I'm thinking they may already be "mates" cuz of their behavior. The "Female" has been bowing her head to the male. She's not anywhere near as vocal as the male. She freaks out whenever I take the male out of site. The male was singing to her a few times. And he's also bowed his head to her a few times. And lastly, I just separated them a few days ago into their own cages right? Before I did so the "Female" was starting to be really sweet to me. She'd let me pet her and pick her up, but now since the separation she wants nothing to do with me. She's been hissing at me if I so much as come near her. 

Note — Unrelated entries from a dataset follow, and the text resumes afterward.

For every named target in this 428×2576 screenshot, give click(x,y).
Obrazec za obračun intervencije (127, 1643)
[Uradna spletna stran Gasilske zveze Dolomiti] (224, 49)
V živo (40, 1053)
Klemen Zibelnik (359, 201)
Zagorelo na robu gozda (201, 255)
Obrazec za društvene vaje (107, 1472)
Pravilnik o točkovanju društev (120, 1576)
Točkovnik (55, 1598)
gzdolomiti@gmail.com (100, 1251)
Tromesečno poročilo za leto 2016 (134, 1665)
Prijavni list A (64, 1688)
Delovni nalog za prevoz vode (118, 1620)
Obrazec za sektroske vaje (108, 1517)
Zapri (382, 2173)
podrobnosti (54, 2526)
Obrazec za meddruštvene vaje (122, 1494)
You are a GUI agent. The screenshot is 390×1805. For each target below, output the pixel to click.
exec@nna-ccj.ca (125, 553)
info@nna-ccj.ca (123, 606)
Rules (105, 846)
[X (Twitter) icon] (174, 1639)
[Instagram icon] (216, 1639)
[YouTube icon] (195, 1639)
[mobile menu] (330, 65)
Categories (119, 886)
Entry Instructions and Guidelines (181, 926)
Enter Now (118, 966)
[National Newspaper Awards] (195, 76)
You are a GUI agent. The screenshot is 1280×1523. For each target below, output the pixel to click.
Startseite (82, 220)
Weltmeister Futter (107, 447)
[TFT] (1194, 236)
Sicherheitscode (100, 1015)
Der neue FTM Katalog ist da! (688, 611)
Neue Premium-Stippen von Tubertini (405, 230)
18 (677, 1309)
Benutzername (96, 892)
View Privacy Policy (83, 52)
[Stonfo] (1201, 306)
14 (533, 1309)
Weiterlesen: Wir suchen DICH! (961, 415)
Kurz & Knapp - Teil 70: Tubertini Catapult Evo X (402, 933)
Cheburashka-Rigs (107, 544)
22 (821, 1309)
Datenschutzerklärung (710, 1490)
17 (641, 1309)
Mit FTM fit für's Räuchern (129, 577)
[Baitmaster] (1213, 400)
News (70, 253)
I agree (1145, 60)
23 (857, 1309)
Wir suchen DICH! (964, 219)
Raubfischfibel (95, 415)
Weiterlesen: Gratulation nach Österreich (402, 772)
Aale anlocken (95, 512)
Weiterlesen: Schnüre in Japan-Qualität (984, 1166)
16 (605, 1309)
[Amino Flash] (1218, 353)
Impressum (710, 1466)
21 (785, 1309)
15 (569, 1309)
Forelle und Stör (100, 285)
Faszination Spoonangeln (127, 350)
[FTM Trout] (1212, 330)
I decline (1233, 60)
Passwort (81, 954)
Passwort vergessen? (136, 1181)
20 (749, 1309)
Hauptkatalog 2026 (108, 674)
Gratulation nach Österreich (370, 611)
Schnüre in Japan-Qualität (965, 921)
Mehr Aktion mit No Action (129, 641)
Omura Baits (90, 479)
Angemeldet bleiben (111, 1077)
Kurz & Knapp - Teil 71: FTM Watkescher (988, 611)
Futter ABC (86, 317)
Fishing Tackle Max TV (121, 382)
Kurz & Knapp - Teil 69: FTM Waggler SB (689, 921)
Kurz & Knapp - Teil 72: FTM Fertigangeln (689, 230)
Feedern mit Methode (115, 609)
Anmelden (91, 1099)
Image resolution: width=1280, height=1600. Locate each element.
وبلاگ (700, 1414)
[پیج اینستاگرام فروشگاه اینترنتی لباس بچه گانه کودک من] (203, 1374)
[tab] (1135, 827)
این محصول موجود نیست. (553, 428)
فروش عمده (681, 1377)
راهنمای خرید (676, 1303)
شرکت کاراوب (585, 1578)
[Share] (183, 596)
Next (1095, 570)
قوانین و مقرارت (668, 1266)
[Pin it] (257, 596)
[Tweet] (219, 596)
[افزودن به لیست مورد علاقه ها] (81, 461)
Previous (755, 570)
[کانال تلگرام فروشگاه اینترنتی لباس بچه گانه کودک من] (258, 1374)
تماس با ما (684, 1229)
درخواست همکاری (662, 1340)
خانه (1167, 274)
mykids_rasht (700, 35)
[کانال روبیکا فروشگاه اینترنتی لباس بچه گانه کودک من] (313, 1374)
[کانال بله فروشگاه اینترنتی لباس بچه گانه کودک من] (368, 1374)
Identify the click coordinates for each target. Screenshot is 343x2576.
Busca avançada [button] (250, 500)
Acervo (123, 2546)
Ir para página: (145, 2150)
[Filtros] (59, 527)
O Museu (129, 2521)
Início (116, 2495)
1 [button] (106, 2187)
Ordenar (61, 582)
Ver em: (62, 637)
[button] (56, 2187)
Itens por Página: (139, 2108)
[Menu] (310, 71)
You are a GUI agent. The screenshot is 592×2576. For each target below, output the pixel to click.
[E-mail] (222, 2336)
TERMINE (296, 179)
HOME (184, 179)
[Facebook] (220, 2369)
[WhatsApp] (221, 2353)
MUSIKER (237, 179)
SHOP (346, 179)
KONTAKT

So I'm thinking these birds might be "mates"... 
Only problem is that the "Female" is only 8 months old... Is it even possible for birds to mate that early?


----------



## LuvMyTiels (Dec 31, 2009)

Can you post pictures of them? My female is approximatly 6 months old and she turns into a hussy when she hears my male sing. That is young though. At 8 months your female is entering puberty. If you post pictures we could try to tell the sex.


----------



## seaofdreams (Dec 29, 2009)

They may be bonded but not necessarily in a sexual way. Also they don't need to be opposite sexes to form a bond, I have a bonded pair of hens despite there being two other unbonded males in the aviary, haha.


----------



## Kerry78 (May 25, 2009)

My female is a tart she has 2 Boys with her,
luckily for me my youngest boy isn't fully qualified thankgod 

but my 5 year old boy is lol

It sounds like they have bonded how long were they together in the cage for?
tiels often call to one another if one is away out of sight, they often do it to people so if uyou call back sometimes it helps


----------



## Luti-Kriss (Dec 23, 2009)

LuvMyTiels said:


> Can you post pictures of them? If you post pictures we could try to tell the sex.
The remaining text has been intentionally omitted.